Bispos pedem ordenação de homens casados como sacerdotes para a Amazónia

 

AO Online/ Lusa   Internacional   27 de Out de 2019, 16:45

Bispos católicos pediram este domingo a ordenação de homens casados como sacerdotes, uma solução para enfrentar a escassez de clérigos na Amazónia, uma proposta histórica que pode pôr fim a séculos de tradição católica romana.

A maioria dos 180 bispos de nove países da Amazónia pediu também ao Vaticano para reabrir um debate sobre a ordenação de mulheres como diáconos, sustentando que “é urgente que a Igreja promova e confira na Amazónia ministérios para homens e mulheres de maneira equitativa”, de acordo com o documento final, citado pela agência Associated Press.

As propostas foram inscritas no documento final aprovado hoje, no final de um sínodo de três semanas sobre a Amazónia, que o Papa Francisco convocou em 2017 com o objetivo de chamar a atenção para as ameaças à floresta tropical, mas também de melhorar o sacerdócio junto dos povos indígenas.

A Igreja Católica, que abarca quase duas dezenas de ritos diferentes, permite já sacerdotes casados nas igrejas de rito oriental e em casos em que os sacerdotes anglicanos previamente casados se convertem à Igreja. Se Francisco aceitar a proposta desde sínodo, porém, será o início de uma nova era para a Igreja Católica de rito latino após mais de um milénio.

As propostas adotadas hoje pedem também a elaboração de um novo "rito amazónico", que reflita a espiritualidade, as culturas e as necessidades únicas dos fiéis daquela região.

Francisco disse aos bispos no final da votação que reabrirá os trabalhos de uma comissão que estudou em 2016 a questão das mulheres diáconos. Disse também que prevê adotar as recomendações gerais dos bispos e preparar um documento próprio antes do final do ano.

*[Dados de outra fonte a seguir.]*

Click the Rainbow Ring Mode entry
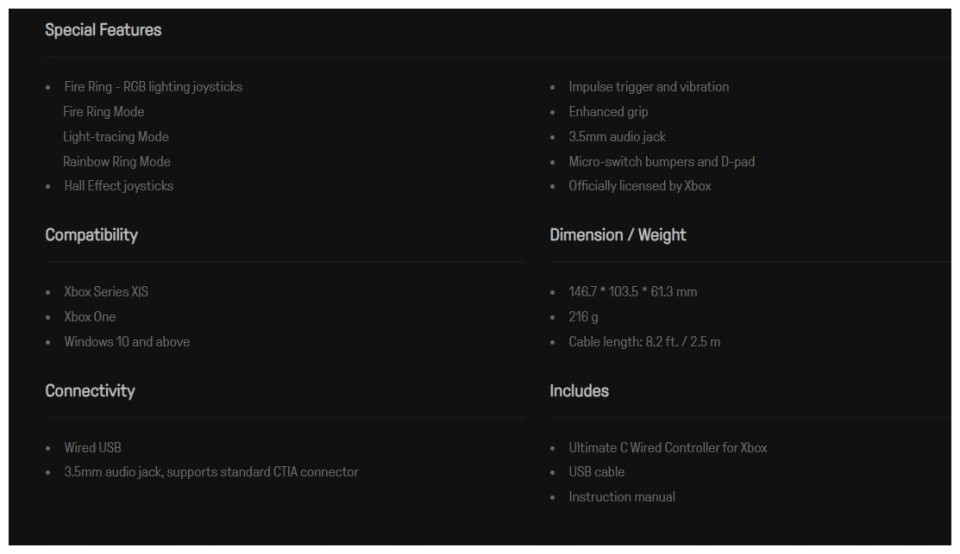(x=117, y=162)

Alguns porta-vozes da Igreja mais conservadores e tradicionalistas têm advertido que qualquer abertura papal a sacerdotes casados ou mulheres diáconos conduzirá a Igreja à ruína, acusando os organizadores do sínodo e o próprio Papa de heresia por considerar a flexibilidade no celibato sacerdotal obrigatório.

A expressão desta “indignação” assumiu esta semana a forma de um roubo de três estátuas indígenas com uma mulher grávida nua de uma igreja no périplo do Vaticano entretanto atiradas para o rio Tibre.

As estátuas, que os conservadores diziam serem ídolos pagãos, foram recuperadas incólumes pela polícia italiana. Uma destas estátuas estava hoje em exposição, quando os bispos do Sínodo votaram o documento final, aprovado parágrafo a parágrafo com uma maioria necessária de dois terços.

As propostas mais controversas no Sínodo diziam respeito à permissão de homens casados serem ordenados sacerdotes, uma forma de resolver a escassez de sacerdotes na região, que faz com que algumas comunidades da Amazónia mais isoladas passem meses sem uma missa.

O parágrafo com a proposta foi o mais contestado na votação, mas recebeu, ainda assim, a maioria necessária de 128 a favor contra 41 rejeições.